++++ SUPPLIED RECORDS

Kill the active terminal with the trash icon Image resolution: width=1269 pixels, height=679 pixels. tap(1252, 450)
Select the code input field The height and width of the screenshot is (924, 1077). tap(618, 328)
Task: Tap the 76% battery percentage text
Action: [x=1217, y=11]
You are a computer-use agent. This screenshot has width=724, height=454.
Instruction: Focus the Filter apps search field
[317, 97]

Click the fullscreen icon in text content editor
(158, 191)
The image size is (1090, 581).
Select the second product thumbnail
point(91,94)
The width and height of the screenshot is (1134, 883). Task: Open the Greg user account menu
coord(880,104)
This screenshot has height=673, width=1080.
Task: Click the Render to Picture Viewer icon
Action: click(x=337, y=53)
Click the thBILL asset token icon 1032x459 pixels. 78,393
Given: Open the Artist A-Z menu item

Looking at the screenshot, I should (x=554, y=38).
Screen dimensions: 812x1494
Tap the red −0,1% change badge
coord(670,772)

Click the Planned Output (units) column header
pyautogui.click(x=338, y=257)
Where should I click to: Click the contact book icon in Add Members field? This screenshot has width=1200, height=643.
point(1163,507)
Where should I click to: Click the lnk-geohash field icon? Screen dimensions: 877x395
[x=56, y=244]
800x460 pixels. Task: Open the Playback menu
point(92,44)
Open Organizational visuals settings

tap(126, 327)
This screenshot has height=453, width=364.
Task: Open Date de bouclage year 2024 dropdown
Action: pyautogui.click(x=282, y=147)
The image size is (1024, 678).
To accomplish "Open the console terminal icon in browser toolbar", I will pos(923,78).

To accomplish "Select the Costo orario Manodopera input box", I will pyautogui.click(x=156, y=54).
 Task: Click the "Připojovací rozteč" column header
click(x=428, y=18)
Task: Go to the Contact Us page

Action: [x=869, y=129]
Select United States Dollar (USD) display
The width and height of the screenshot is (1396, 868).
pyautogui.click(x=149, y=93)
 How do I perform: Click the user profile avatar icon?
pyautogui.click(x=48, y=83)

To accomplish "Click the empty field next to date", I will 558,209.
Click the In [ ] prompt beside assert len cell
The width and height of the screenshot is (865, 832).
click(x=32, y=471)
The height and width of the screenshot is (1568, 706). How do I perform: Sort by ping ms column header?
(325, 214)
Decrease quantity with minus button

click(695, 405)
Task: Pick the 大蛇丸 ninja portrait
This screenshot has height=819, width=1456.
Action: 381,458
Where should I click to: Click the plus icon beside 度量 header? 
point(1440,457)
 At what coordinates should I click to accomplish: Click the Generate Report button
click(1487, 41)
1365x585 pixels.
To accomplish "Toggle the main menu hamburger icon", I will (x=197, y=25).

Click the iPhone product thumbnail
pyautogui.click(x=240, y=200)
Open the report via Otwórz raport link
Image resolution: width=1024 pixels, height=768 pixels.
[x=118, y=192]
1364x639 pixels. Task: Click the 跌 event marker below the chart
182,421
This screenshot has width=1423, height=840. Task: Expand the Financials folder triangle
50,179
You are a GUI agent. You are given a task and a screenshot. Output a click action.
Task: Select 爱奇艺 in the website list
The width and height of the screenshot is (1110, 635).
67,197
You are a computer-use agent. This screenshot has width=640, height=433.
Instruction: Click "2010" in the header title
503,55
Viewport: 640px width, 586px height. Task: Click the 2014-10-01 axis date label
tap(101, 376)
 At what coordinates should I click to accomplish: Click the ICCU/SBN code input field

++++++++

TASK DESCRIPTION:
All lines above that include the word "computer" should be located and copied.

REPLY:
You are a computer-use agent. This screenshot has width=724, height=454.
You are a computer-use agent. This screenshot has width=640, height=433.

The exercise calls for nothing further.